I'm studying Hasset's book by myself but I had no previous formal algebra training. To prove Dickson's lemma (prop. 2.23, p. 19) he defines the auxiliary monomial ideals $$J_m=\left<x^\alpha \in k[x_1,\ldots,x_n]: x^\alpha y^m \in J\right>,$$ where $J$ is a monomial ideal. On the next page (on the completion of the proof) he writes that the sequence of $J_m$ terminates. It's probably something obvious that I'm missing but I'm having a hard time seeing why this is the case.

Answer 1

To prove the indicated statement from scratch, we first sketch a proof of another result that's called Dickson's lemma: For any infinite sequence of distinct $\alpha_0, \alpha_1\in \mathbb{N}^n$, there exist $i < j$ such that $\alpha_i \leq \alpha_j$ (that is, each component $\alpha_i^k \leq \alpha_j^k$.) Assume the result holds for $(n-1)$-tuples. Consider the set of last coordinates of the $\alpha_i$. If this set is bounded, then we can choose some infinite subset of the $\alpha_i$ with constant last coordinate and apply the result for $n - 1$. Otherwise, we can choose an infinite sequence of the $\alpha_i$ for which the last coordinate is strictly increasing. Now we can again apply the result for $n - 1$. The lemma follows by induction on $n$.

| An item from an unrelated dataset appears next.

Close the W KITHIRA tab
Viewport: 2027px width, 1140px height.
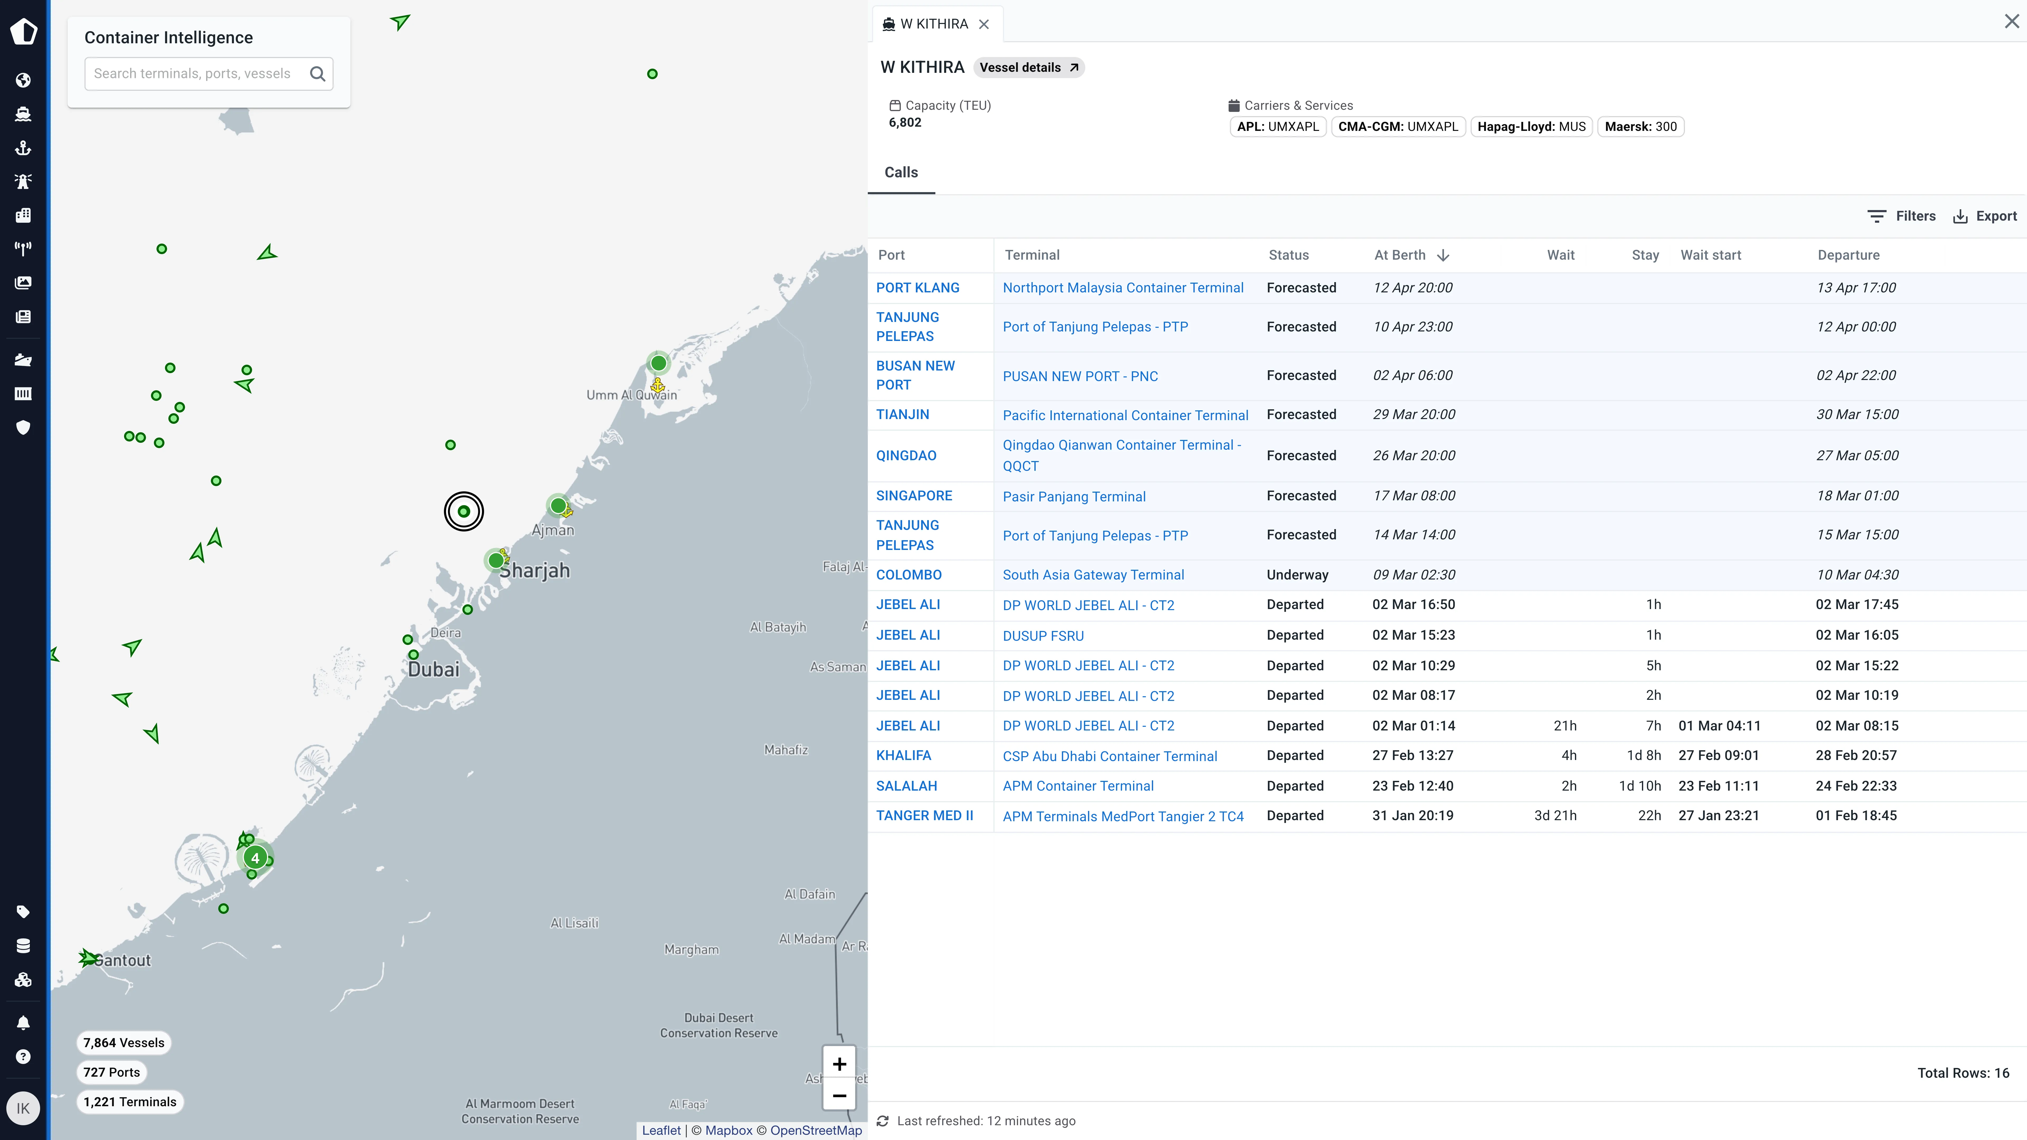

To prove the original statement, suppose instead that the chain $J_0\subset J_1\subset \dots$ doesn't stabilize. Assume without loss of generality (by relabelling if necessary) that the $J_i$ are distinct. The $J_i$ are ideals, so if $\alpha \leq \beta$ and $x^\alpha\in J_i$, then $x^\beta\in J_i$ as well. Choose some $\alpha_i\in J_i$ such that $\alpha_i\not\in J_k$ for $k < i$. Then $\alpha_i\not\leq \alpha_j$ for distinct $i, j$, contradicting Dickson's lemma.

Answer 2

The ideals $J_0 \subset J_1 \subset J_2 \subset \cdots$, and $k[x_1, \dots, x_n]$ is Noetherian.